Check-list pour dormir sur ses deux oreilles
- Aller se coucher dès les premiers signes de fatigue (bâillement, yeux qui piquent…)
- Privilégier des horaires réguliers de coucher et de lever, même le week-end. L’heure de lever est encore plus importante que celle du coucher.
- Pratiquer le couvre-feu digital: pas d’écran au moins une heure avant d’aller au lit! La lumière bleue qui supprime la production de mélatonine retarde l’endormissement et réduit la vigilance matinale. A contrario, s’exposer un maximum à la lumière du jour permet de sécréter de la sérotonine, hormone régulatrice du sommeil.
- Faire une activité physique régulière, mais pas à proximité de l’heure du coucher.
- Éviter les excitants comme le café, le sucre, le thé noir, l’alcool ou le tabac.
- Ne pas hésiter à consulter son ou sa généraliste si les troubles du sommeil persistent (au moins trois nuits par semaine et au-delà de trois mois).
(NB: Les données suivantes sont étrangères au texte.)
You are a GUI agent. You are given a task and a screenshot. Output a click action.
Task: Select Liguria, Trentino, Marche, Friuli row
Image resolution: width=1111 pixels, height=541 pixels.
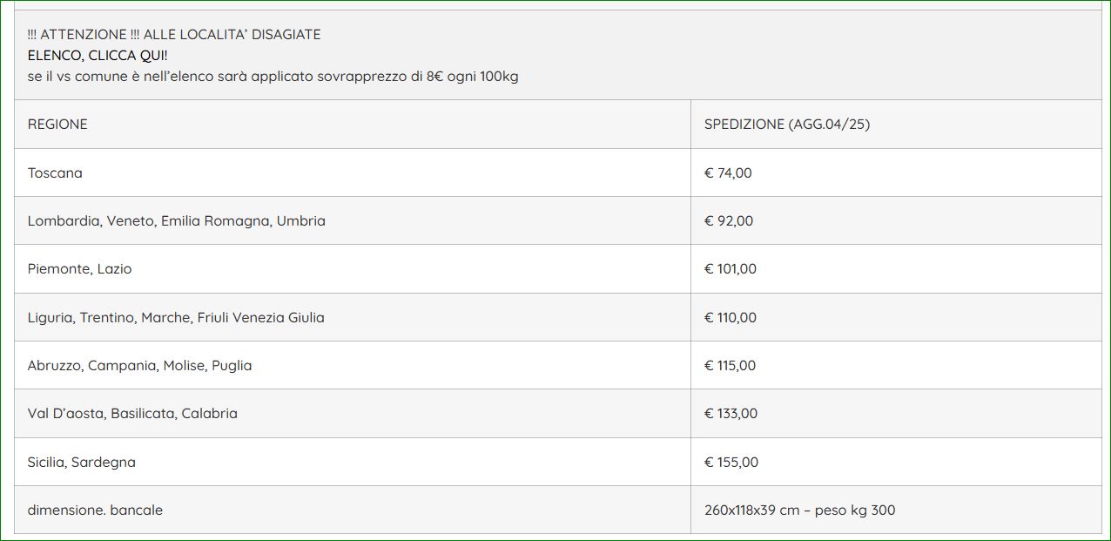557,317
- Quand les délais pour commencer une thérapie comportementale et cognitive (TCC) sont trop longs et si l’on a besoin d’une solution de secours dans l’intervalle, on peut recourir à des variantes en ligne de qualité comme ThéraSomnia (www.therasomnia.com), un programme de lutte contre l’insomnie imaginé par deux médecins français et testé en milieu hospitalier.
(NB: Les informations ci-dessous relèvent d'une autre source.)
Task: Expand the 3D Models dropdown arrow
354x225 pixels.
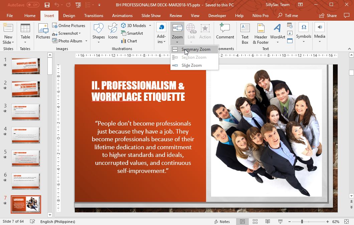Action: [x=150, y=26]
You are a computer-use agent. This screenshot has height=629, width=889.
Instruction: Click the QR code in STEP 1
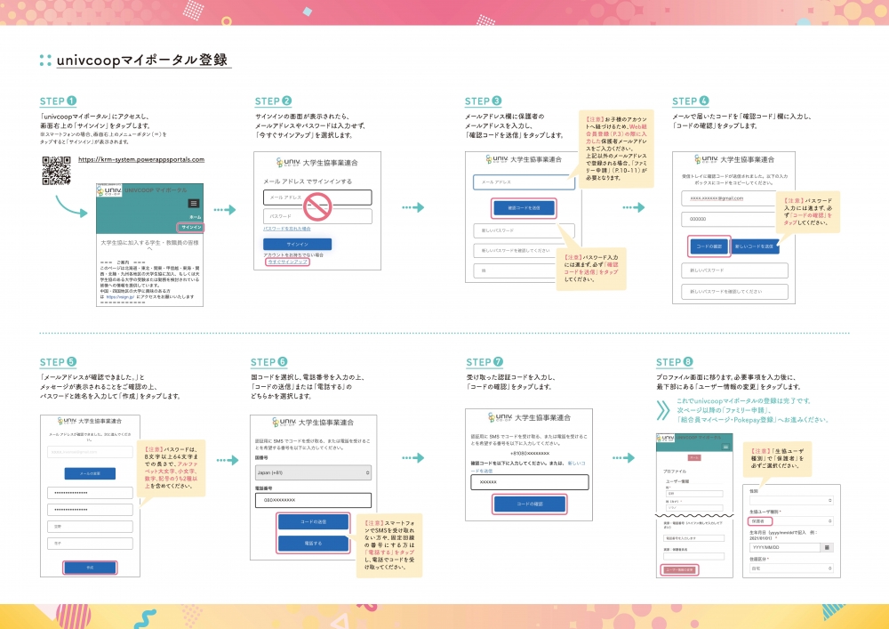[x=56, y=169]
Le train du sommeil : conseils & astuces
Pour bien faire comprendre la structure de nos nuits lors de ses formations dans le cadre d’Unisanté, Anouck Luini Macchi aime comparer le sommeil à un train. «En moyenne, le temps d’endormissement (l’équivalent de la gare de départ) ne devrait pas excéder 30 minutes: au-delà, le train du sommeil est passé et il faut attendre un nouvel arrêt en gare» – entendez, un nouveau cycle de sommeil, lesquels arrivent à peu près toutes les 90 minutes à raison de quatre à six fois par nuit. «Ces arrêts de nuits sont un peu plus courts, 15 minutes en moyenne, et on y ressent moins de fatigue qu’en début de nuit, c’est normal. Ce qu’il faut comprendre, c’est qu’il y a des moments plus ou moins propices pour se rendormir et qu’il est parfois plus judicieux de se lever et s’adonner à une activité calme, si possible dans la pénombre (lecture, radio, respiration consciente), plutôt que de laisser filer son hamster mental vers la panique de ne pas se rendormir. Attendez tranquillement une bonne heure avant de retourner dans les bras de Morphée: ce n’est pas grave de sauter un cycle de sommeil, à condition que cela reste épisodique». (EB)
A ne pas rater: «Au lit! Histoires de sommeil et de rêves» à Lausanne
Jusqu’au mois de décembre, le Laboratoire Histoire & Cité, installé au Palais de Rumine, a concocté un programme de rêve autour du royaume de la nuit… Qu’est-ce que notre sommeil dit de nous? Comment dort-on et à quelles fins? Participez à une série de rencontres variées, passionnantes et gratuites: des insomnies aux cures de repos en passant par des récits de rêves ou de veilles mystiques, expertes et experts de la communauté académique, scientifique et artistique interrogent l’évolution, au fil des siècles, des enjeux sociaux, politiques et moraux de notre rapport au sommeil.